▸ Description of the task: Every line of the listing below is to be repeated exactly; the pictures stay out.

[Start of section]

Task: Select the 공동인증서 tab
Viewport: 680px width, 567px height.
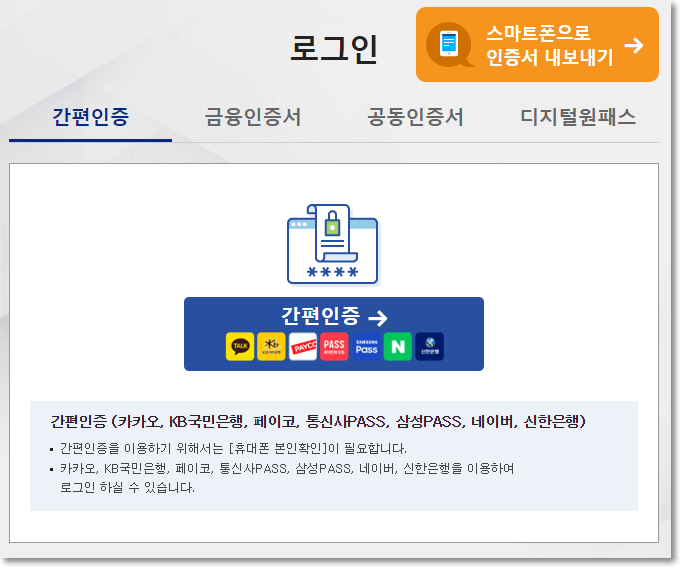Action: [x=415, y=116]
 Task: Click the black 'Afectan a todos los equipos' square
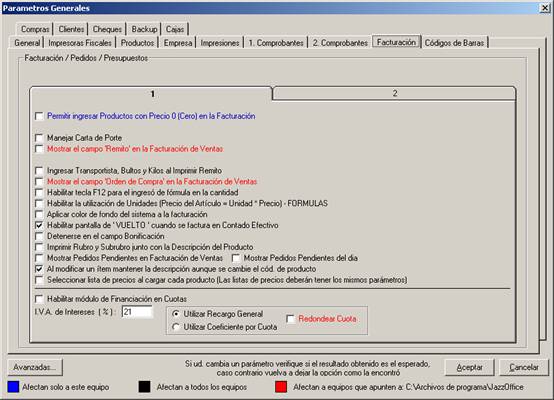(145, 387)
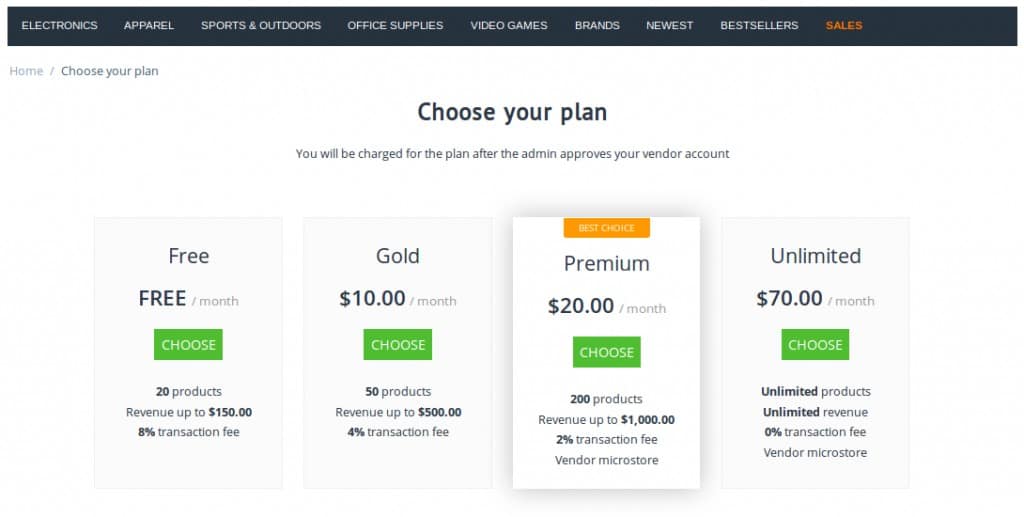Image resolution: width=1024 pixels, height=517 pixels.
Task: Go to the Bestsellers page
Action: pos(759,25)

[End of section]

▸ Expected answer:
Task: Select the 공동인증서 tab
Viewport: 680px width, 567px height.
Action: [x=415, y=116]
 Task: Click the black 'Afectan a todos los equipos' square
(145, 387)
Image resolution: width=1024 pixels, height=517 pixels.
Task: Go to the Bestsellers page
Action: pos(759,25)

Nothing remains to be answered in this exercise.